Supplied records:
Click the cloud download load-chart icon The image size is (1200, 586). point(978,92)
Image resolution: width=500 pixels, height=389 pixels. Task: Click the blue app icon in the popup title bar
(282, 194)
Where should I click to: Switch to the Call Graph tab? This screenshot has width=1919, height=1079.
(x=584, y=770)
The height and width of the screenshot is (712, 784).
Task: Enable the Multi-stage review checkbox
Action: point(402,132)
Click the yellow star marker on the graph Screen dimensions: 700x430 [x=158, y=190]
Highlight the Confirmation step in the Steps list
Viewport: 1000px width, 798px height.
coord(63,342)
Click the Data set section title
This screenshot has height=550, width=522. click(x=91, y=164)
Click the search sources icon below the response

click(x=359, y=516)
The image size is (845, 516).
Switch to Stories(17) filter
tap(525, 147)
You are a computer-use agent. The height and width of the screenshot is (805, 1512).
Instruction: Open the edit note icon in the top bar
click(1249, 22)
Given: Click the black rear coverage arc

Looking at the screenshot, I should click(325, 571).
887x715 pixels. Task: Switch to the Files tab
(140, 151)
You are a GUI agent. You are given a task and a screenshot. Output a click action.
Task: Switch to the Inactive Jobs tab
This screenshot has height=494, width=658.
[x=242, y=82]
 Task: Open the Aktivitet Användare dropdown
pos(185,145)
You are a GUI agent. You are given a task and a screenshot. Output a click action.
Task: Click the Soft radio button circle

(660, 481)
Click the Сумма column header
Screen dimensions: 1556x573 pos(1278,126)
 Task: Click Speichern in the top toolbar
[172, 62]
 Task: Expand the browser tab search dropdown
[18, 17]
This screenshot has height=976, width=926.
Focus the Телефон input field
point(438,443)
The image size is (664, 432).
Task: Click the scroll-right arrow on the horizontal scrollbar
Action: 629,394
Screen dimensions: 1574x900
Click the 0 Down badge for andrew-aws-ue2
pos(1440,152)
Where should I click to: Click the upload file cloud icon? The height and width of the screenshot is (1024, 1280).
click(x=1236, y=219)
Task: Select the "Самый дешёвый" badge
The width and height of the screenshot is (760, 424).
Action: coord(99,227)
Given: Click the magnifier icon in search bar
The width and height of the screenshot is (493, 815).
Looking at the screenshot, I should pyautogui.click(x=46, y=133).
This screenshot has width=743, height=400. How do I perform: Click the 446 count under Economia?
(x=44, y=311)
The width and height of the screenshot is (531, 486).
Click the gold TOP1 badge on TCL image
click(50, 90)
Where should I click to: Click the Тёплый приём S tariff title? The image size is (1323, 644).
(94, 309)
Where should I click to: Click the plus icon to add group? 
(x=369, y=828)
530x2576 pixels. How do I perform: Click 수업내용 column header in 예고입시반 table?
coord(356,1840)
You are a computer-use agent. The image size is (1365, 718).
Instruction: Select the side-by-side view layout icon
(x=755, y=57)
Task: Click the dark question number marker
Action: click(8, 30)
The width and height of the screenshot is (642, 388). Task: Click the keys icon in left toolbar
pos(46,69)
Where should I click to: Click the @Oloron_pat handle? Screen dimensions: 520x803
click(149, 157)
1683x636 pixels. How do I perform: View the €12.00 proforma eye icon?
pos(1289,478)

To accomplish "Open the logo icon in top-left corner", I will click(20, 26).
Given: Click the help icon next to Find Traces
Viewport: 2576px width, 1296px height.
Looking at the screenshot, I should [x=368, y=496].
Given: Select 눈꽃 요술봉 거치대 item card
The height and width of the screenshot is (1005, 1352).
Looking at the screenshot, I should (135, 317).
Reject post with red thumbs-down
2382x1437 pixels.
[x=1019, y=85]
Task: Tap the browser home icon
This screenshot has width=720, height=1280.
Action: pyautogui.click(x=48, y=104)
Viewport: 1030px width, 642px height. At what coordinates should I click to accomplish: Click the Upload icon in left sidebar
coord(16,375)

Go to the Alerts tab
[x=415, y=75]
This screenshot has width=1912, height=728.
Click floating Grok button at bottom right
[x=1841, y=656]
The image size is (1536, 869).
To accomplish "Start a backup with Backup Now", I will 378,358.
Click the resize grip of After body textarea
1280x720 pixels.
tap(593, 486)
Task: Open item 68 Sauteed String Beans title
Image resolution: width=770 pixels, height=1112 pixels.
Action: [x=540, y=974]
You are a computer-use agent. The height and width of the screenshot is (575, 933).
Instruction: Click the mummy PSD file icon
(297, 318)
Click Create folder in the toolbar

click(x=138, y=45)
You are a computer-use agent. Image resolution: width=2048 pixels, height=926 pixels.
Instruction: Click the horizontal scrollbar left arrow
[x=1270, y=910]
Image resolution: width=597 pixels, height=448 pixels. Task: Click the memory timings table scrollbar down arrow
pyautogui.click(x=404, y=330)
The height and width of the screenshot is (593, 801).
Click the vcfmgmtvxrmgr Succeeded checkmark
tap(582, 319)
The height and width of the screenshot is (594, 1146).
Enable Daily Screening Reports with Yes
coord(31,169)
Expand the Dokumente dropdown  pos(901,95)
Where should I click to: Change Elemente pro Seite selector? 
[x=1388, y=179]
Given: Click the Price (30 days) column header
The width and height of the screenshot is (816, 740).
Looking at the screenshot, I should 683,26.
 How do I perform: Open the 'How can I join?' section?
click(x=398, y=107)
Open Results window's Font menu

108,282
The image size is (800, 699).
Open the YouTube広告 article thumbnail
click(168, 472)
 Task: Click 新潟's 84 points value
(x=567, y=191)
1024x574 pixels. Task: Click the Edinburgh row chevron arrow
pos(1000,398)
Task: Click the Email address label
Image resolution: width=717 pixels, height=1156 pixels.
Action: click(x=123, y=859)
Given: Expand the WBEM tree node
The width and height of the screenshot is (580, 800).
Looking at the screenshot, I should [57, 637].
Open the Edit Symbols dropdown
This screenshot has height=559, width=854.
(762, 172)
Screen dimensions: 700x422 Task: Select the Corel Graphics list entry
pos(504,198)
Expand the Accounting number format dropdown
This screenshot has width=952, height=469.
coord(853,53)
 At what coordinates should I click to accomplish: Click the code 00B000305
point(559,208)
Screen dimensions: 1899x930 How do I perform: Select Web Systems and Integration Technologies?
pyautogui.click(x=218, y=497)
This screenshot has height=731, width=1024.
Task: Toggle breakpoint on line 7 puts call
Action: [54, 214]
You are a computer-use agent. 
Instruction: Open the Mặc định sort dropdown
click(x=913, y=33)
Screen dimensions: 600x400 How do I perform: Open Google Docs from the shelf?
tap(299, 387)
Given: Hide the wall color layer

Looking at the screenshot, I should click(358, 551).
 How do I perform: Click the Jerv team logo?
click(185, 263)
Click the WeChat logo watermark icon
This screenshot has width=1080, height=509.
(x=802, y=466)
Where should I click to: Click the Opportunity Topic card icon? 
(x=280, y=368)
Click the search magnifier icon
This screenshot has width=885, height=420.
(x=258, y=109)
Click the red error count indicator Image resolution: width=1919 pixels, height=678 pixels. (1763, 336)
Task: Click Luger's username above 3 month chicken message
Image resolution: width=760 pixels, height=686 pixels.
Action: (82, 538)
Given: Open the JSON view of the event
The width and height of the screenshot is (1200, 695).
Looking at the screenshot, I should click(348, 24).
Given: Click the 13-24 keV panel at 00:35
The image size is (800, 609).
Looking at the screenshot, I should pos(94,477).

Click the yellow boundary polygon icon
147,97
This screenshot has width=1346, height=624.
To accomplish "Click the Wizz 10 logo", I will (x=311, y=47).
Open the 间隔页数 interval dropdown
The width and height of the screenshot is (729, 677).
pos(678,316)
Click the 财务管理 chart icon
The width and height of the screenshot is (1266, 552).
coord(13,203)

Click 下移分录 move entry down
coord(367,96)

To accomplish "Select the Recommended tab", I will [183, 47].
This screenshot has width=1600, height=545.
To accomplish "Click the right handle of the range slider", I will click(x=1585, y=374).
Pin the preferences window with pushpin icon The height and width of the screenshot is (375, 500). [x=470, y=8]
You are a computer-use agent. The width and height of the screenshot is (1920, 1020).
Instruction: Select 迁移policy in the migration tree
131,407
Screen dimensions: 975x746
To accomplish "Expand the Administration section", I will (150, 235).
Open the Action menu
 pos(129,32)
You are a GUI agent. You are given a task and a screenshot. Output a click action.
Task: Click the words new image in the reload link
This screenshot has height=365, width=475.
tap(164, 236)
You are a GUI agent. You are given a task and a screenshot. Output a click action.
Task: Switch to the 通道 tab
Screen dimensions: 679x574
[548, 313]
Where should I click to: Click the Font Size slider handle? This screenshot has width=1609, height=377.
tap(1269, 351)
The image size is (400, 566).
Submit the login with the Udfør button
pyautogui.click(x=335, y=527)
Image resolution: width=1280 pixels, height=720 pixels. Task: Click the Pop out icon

Action item: In the material above, which lines contain "magnifier"? Copy each of them.

Task solution:
Given: Click the magnifier icon in search bar
Click the search magnifier icon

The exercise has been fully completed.